Stability measures for full dataset. Left panel shows plots for each of the stability measures used to identify the most robust factor solution for the OPNMF analysis. The right panel shows plots for the parallel analyses used to identify the most robust component/factor solutions in the PCA and EFA analyses.

Factorization structure across different factorization approaches and subsamples

In the case of the OPNMF carried out on the full dataset, the resulting two factor solution consisted of one factor strongly loading on Color-Word Interference (CWI), Verbal Fluency and Design Fluency scores and moderately loading on switching components of the Design Fluency Test and the Trail Making Test. The second factor featured strong loadings on the Sorting Test, Proverbs Test, Word Context Test and the 20 Questions Test and a weaker loading on the Tower test (Fig. 2). This pattern was mostly consistent throughout the different subsamples of the data that were split by gender and age, with some minor exceptions. In the case of males only dataset, both switching components of the Verbal Fluency Test and the Trail Making Test showed weak loadings onto the first factor, while the switching component of the Design Fluency Test showed a stronger loading. In the case of females only dataset, the Word Context Test showed weak loadings onto the second factor together with the Tower Test. When the full dataset was split by age, the Tower Test, Proverb Test and Word Context Test all showed weak loadings onto the second factor in the dataset consisting of older adults, while the 20 Questions Test loaded weakly onto the second factor together with the Tower Test in young adults. Noticeably, all subsamples showed the same tests loading onto each of the two factors.

Figure 2
figure 2

Factor structure and factor loadings resulting from the PCA, EFA and OPNMF analyses for the full data set. Figures show strongest loadings for each variable.
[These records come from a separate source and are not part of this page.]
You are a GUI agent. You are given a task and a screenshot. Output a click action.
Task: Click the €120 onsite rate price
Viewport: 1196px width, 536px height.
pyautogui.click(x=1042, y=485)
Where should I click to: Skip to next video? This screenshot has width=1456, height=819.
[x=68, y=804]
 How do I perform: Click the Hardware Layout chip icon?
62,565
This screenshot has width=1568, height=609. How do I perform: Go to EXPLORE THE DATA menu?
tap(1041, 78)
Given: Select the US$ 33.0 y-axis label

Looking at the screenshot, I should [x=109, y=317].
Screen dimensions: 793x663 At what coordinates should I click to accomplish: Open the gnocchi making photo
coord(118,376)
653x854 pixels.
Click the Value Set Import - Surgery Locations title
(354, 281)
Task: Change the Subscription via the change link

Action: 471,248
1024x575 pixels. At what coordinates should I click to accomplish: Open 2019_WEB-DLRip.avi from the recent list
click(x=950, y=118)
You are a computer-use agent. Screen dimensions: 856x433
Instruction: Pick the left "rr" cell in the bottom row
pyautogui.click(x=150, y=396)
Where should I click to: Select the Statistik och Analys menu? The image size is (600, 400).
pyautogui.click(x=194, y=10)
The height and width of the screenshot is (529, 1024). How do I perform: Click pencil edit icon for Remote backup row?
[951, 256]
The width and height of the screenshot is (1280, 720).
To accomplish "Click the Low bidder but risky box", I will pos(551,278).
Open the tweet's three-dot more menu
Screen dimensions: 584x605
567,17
The PCA analyses resulted in component models that showed patterns that were strikingly similar to the OPNMF models for the full dataset as well as for each of the subsets. The component model resulting from the analysis of the full data set resulted in a two-factor solution that consisted of one factor strongly loading on CWI scores and Design Fluency scores and moderately loading on Verbal Fluency Scores and the Trail Making Test. The second factor featured strong loadings from the Sorting Test, moderate loadings from the Proverbs Test and Word Context Test and a weaker loading for the Tower test and the 20 Questions Test (Fig. 2). This pattern was repeated when the PCA analyses were carried out on subsets of female sand younger adults. When the PCA analysis was run on a subset that included only males, the factor solution consisted of one factor strongly loading on CWI scores and Design Fluency scores, moderately loading on Verbal Fluency Scores and the Trail Making Test and weakly loading on the Tower Test and the 20 Question Test. The second factor featured strong loadings from the Sorting Test, moderate loadings from the Proverbs Test, Word Context Test and weaker loading on the 20 Questions Test. The factor solution for the males only dataset consisted of one factor strongly loading on CWI scores and Design Fluency scores, moderately loading on Verbal Fluency Scores and the Trail Making Test and weakly loading on the Tower Test and the Word Context Test. The second factor featured strong loadings from the Sorting Test, moderate loadings from the Proverbs Test and the 20 Questions Test.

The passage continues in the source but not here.